On parle souvent de lui comme le petit frère de Michy Batshuayi, et ça ne le dérange pas. Mais Aaron Leya Iseka veut tout casser de son côté. C'est au TFC qu'il poursuit son chemin. Interview.

 

 

Vous avez signé pour 4 ans au TFC, après avoir enchaîné plusieurs prêts. C'était important pour vous d'avoir cette stabilité, pouvoir voir à long terme ?

Oui, c'était important pour poursuivre ma progression, trouver un club qui me pousse vers l'avant.

En parlant de progression, vous savez ce que vous voulez atteindre ?

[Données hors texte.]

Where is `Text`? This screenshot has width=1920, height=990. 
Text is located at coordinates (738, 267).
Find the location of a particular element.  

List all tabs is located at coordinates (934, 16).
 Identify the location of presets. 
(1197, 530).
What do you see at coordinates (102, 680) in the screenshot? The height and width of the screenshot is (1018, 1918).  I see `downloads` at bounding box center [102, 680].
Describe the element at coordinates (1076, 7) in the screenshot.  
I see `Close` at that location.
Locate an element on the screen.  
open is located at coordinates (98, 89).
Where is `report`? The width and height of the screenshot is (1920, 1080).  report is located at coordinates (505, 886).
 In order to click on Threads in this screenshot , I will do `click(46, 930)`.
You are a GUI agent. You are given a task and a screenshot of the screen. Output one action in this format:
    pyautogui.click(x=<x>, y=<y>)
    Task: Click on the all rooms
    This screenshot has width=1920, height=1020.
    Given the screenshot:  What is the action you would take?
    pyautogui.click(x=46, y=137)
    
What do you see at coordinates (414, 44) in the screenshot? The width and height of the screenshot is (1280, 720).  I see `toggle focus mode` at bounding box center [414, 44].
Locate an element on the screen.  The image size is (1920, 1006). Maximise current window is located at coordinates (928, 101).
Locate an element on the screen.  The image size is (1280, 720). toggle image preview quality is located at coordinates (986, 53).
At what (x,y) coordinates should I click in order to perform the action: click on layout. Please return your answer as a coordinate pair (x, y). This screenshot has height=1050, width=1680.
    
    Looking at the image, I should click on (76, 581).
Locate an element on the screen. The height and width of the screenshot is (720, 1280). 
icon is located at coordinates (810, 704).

Aujourd'hui mon objectif principal est de faire de plus en plus de matchs à haut niveau : c'est bien de montrer quelques éclats, mais je veux répéter les performances, enchaîner les gros matchs. Quand on est jeune, c'est le plus gros challenge. Pour l'instant je suis focalisé sur ça, ensuite les stats viendront toutes seules.

Ici à Toulouse, vous avez été installé directement titulaire par Alain Casanova. C'est quelque chose qui était convenu avant votre arrivée ?

Ce n'était pas clair à ce point, mais je savais que le coach comptait sur moi. Et ça s'est bien passé en préparation cet été, ce qui a sans doute avancé sa décision.

Vous aviez eu un peu plus de mal à vous imposer lors de votre passage à Marseille…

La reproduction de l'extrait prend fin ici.